Should the current inflationary trend continue for the last two months of this year, 2018 would record an all-time low inflation.
The consumer price index (CPI) or year-on-year inflation in October, which is the period between October last year and October this year, was recorded at 2.95 percent, the highest since January this year.
This means that the prices of goods and services have increased by 2.95 percent in October this year compared to the same month last year.
The nine-month average inflation rate this year was recorded at 2.61 percent, the lowest figure since 2004. The average inflation last year was about five percent and 3.22 percent in 2016.
From 8.8 percent in 2011, inflation hit an all-time high of 11 percent in 2012. After a persistent figure of about 8 percent for the two successive years, it dropped to 4.58 percent in 2015. This was on the back of rupee shortage, which was followed by credit and import restrictions.
However, lower inflation does not translate into a decrease in the price of commodities. It means the prices of goods and services are increasing at a slower rate than before.
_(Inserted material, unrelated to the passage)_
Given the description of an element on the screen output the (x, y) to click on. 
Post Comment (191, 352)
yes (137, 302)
Generally, low inflation encourages consumers to buy goods and services and also makes it more appealing to borrow money, since interest rates are usually low during periods of low inflation.
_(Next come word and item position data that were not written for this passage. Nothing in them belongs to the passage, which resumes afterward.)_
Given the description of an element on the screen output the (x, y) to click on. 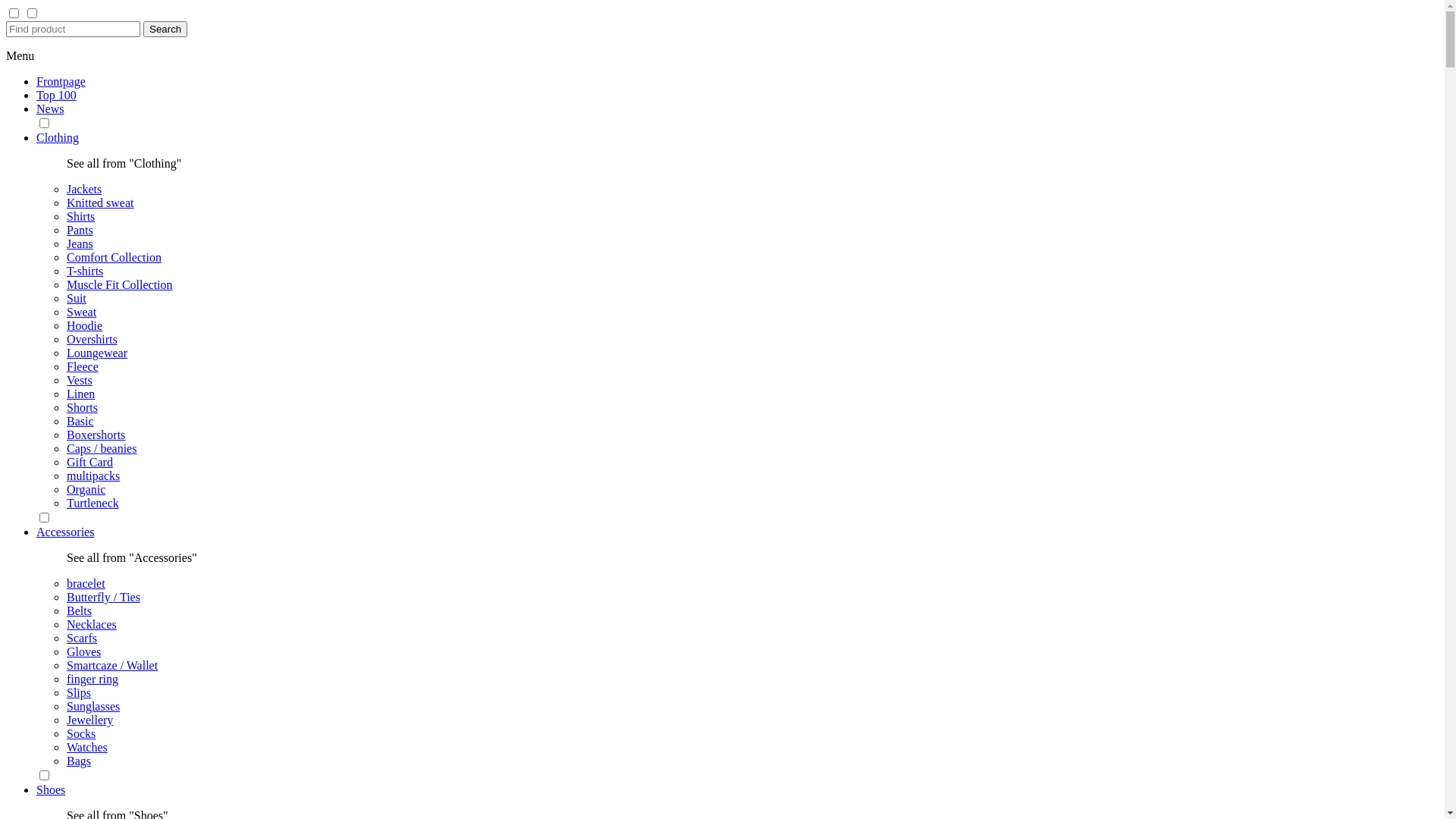
T-shirts Element type: text (84, 270)
Pants Element type: text (79, 229)
Overshirts Element type: text (91, 338)
Accessories Element type: text (65, 531)
Jackets Element type: text (83, 188)
Butterfly / Ties Element type: text (103, 596)
Sweat Element type: text (81, 311)
Basic Element type: text (80, 420)
Turtleneck Element type: text (92, 502)
Shorts Element type: text (81, 407)
Scarfs Element type: text (81, 637)
Linen Element type: text (80, 393)
Socks Element type: text (80, 733)
Comfort Collection Element type: text (113, 257)
Knitted sweat Element type: text (99, 202)
News Element type: text (49, 108)
Top 100 Element type: text (56, 94)
Boxershorts Element type: text (95, 434)
Gift Card Element type: text (89, 461)
Vests Element type: text (79, 379)
Clothing Element type: text (57, 137)
Hoodie Element type: text (84, 325)
Shoes Element type: text (50, 789)
Jewellery Element type: text (89, 719)
Necklaces Element type: text (91, 624)
Muscle Fit Collection Element type: text (119, 284)
multipacks Element type: text (92, 475)
Shirts Element type: text (80, 216)
Fleece Element type: text (82, 366)
Search Element type: text (165, 29)
Bags Element type: text (78, 760)
Watches Element type: text (86, 746)
Slips Element type: text (78, 692)
bracelet Element type: text (85, 583)
Gloves Element type: text (83, 651)
Organic Element type: text (85, 489)
finger ring Element type: text (92, 678)
Sunglasses Element type: text (92, 705)
Frontpage Element type: text (60, 81)
Caps / beanies Element type: text (101, 448)
Jeans Element type: text (79, 243)
Suit Element type: text (76, 297)
Loungewear Element type: text (96, 352)
Smartcaze / Wallet Element type: text (111, 664)
Belts Element type: text (78, 610)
While high inflation could hurt consumers, a deflation would cause a decline in prices. This however, does not favour the economy as it could restrain spending and tip the economy into recession. Every economy aspires to keep inflation at a manageable, stable and predictable level, which favours sound and sustained economic growth.
According to figures from the National Statistical Bureau (NSB), between October last year and October this year, prices of local goods and services increased by 2.57 percent, mainly triggered by an increase in prices of food.
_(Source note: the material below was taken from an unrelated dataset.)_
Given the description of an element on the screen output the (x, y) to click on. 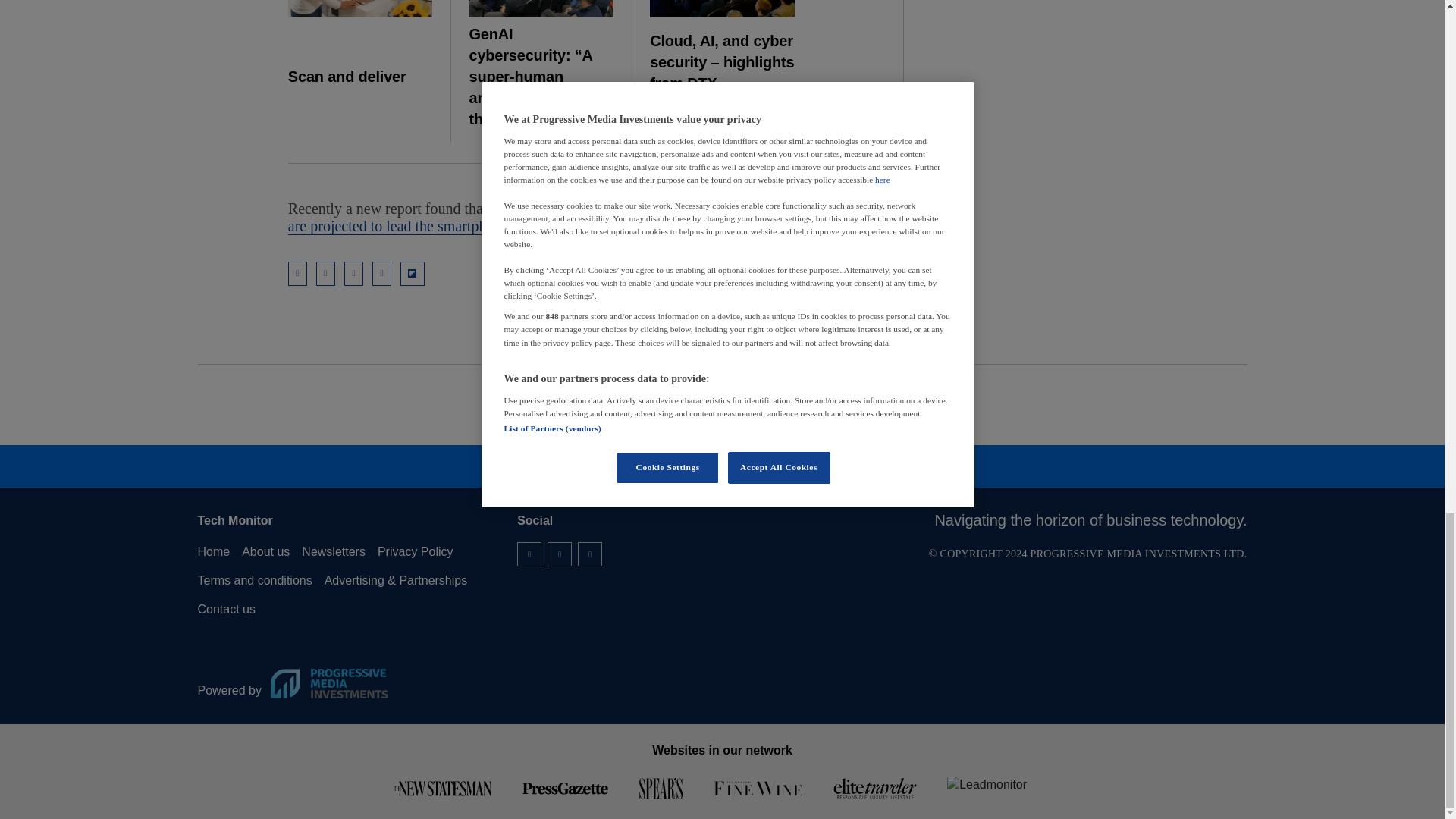
Share on Flipboard (412, 273)
Scan and deliver (360, 8)
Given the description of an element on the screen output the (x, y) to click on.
Imported goods and services recorded a higher increase at 3.30 percent.
The NSB has identified a sample of goods and services representative of all goods and services purchased by the households called market basket, containing 151 items of 436 varieties. The bureau has further classified these items into 12 major groups.
Within this group, restaurant and hotel services recorded the highest increase in the price of 7.17 percent between October 2017 and October 2018.
This is followed by alcoholic beverages and narcotics at 4.02 percent. Narcotics alone recorded a price rise of 7 percent. Since the sale of tobacco and tobacco products are illegal in the country, the NSB included areca nut under narcotics.
In the non-food group, catering service experienced a price rise of 7.7 percent, followed by fuel and lubricant at 6.9 percent and footwear at 5.6 percent.
Within the food group, the price of fish increased by 9.15 percent within the 12-month period, followed by milk, cheese and eggs at 7.6 percent.
Since inflation erodes the purchasing power of ngultrum (PPN), as of October this year Nu 100 is worth only Nu 73 in December 2012.
When the prices of goods and services increase, the purchasing power of ngultrum goes down, which economists define as inflation.